1990’LARDAKİ SSK GERÇEĞİ

SSK 1990’ların ortalarından itibaren ciddi finansman sorunları yaşamaya başladı. Diğer bir ifadeyle SSK’nin gelirleri ile giderleri arasında açık oluşmaya başladı.  Bu açık nedeniyle 1995-1998 arasında SSK’ye kurum giderlerinin yüzde 14’ü ile yüzde 32’si arasında Hazine desteği sağlandı. 1995 yılında kuruma eski parayla 59,2 trilyon lira (59,2 milyon lira) Hazine desteği verildi. Bu miktar 1998’de 447 milyon liraya yükseldi (kurum giderlerinin yüzde 32’si). İddia ve suçlama buna dayanıyor.

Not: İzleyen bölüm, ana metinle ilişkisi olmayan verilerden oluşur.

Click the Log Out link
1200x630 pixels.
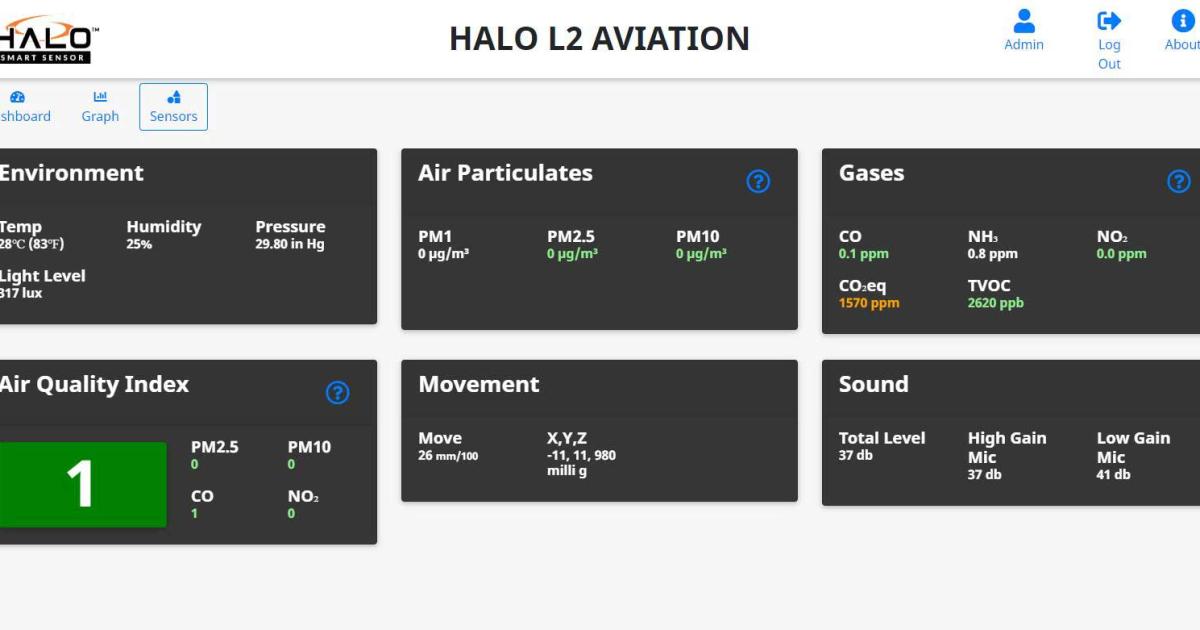click(x=1108, y=54)
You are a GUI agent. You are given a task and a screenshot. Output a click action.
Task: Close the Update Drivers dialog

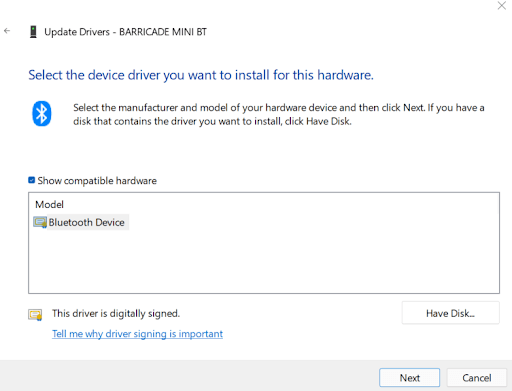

Kılıçdaroğlu Genel Müdürlüğü döneminde 1995’te hazırladığı bir raporda (35 Soruda SSK Gerçeği) önlem alınmadığı takdirde Hazine desteğine olan ihtiyacın daha da artacağını vurguluyor. Bu açığın nedenlerine girmeden önce SSK Genel Müdürü bu açığın sorumlusu mu önce ona bakalım. 1990’larda SSK Genel Müdürü’nün yetkileri son derece kısıtlıydı. Kurum özerk değildi (Hâlâ da öyle). Kurum yasalar ve hükümet politikaları ile sıkı sıkıya bağlıydı. Genel Müdür günlük işleyiş dışında kurumun temel politikalarını belirleme yetkisine sahip değildi. SSK’nin en temel sorunu siyasi vesayet hatta siyasi tasallut olmuştur. SSK Genel Müdürünün yapabileceği bu sorunlara dikkat çekmek ve siyasete çözüm önerileri sunmakla sınırlıydı. Nitekim dönemin raporlarına ve basında çıkan haberlere baktığımızda Kılıçdaroğlu’nun yaklaşmakta olan soruna sık sık dikkat çektiğini görüyoruz. 1995 yılında hazırlanan ve yukarıda söz edilen Kılıçdaroğlu imzalı kitapçık SSK’nin tüm temel sorunlarını gözler önüne sermektedir.

SSK’nin mali açığının gerçek nedenlerini örterek meseleyi dönenim genel müdürüne fatura etmek bilim dışı bir yaklaşım olur. Bütün kamusal sosyal güvenlik sistemleri başlangıçta birikim yöntemiyle, emekli sayıları artmaya başladıkça dağıtım yöntemiyle çalışır. Çalışan sayısının yüksek, emekli sayısının az olduğu başlangıç dönemlerinde sosyal güvenlik kurumları kaynaklarını iyi değerlendirmek zorundadır. Emekli sayısı arttıkça kurumlar artık birikim yapamaz ve o günkü kaynaklarını o gün dağıtmak zorunda kalır. Bunun sonucunda da mali desteğe ihtiyaç duyar ve bu durumda da kamu katkısı kaçınılmaz olur. Dolayısıyla fon kaynaklarının doğru değerlendirilmesi ve bozulan gelir gider (aktüerya) dengesi nedeniyle devlet katkısı yaşamsal hale gelir.

KAYIP 12 MİLYAR DOLAR

Kılıçdaroğlu SSK kaynaklarının düşük faizle değerlendirilerek heba edildiğini sık sık vurguladı. SSK’nin gelirlerinin giderlerinden çok olduğu dönemde, SSK fonları düşük faizli devlet tahvillerine yatırıldı. Kuşkusuz bu kararı hükümetler verdi. Bunun sonucunda SSK ciddi zarara uğradı. Kılıçdaroğlu tarafından yapılan hesaplamaya göre 1970-1994 arası SSK fonları enflasyonun 5 puan üzerinde değerlendirilseydi SSK’nin yaklaşık 12 milyar dolar ek kaynağı olacaktı. Diğer bir ifadeyle sadece fon gelirlerinin düşük nemalandırılması sonucunda SSK 1994 itibariyle 12 milyar dolar zarara uğratıldı. Kılıçdaroğlu SSK’yi batırmak bir yana SSK’nin batık 12 milyar dolarının peşine düşüyor.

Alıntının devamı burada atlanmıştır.